Is there an easy way to get lexing and parsing to run concurrently when using fslex and fsyacc?
First of all in real case lexing and parsing is time critical. Especially if you need to process tokens before parsing. For example -- filtering and collecting of comments or resolving of context-depended conflicts. In this case parser often wait for a lexer.
The answer for a question. You can run lexing and parsing concurrently with MailboxProcessor.
Core of idea. You can run lexer in mailBoxProcessor. Lexer should produce new tokens, process and post them. Lexer often faster than parser, and sometimes it should wait for a parser. Parser can receive next token when necessary. Code provided below. You can modify timeouts, traceStep to find optimal for your solution.
[<Literal>]
let traceStep = 200000L
let tokenizerFun =
let lexbuf = Lexing.LexBuffer<_>.FromTextReader sr
let timeOfIteration = ref System.DateTime.Now
fun (chan:MailboxProcessor<lexer_reply>) ->
let post = chan.Post
async {
while not lexbuf.IsPastEndOfStream do
lastTokenNum := 1L + !lastTokenNum
if (!lastTokenNum % traceStep) = 0L then
let oldTime = !timeOfIteration
timeOfIteration := System.DateTime.Now
let mSeconds = int64 ((!timeOfIteration - oldTime).Duration().TotalMilliseconds)
if int64 chan.CurrentQueueLength > 2L * traceStep then
int (int64 chan.CurrentQueueLength * mSeconds / traceStep) |> System.Threading.Thread.Sleep
let tok = Calc.Lexer.token lexbuf
// Process tokens. Filter comments. Add some context-depenede information.
post tok
}
use tokenizer = new MailboxProcessor<_>(tokenizerFun)

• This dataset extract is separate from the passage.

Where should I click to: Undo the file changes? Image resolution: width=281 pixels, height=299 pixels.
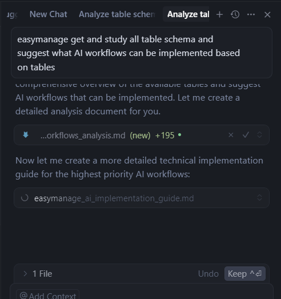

let getNextToken (lexbuf:Lexing.LexBuffer<_>) =
let res = tokenizer.Receive 150000 |> Async.RunSynchronously
i := 1L + !i
if (!i % traceStep) = 0L then
let oldTime = !timeOfIteration
timeOfIteration := System.DateTime.Now
let seconds = (!timeOfIteration - oldTime).TotalSeconds
res
let res =
tokenizer.Start()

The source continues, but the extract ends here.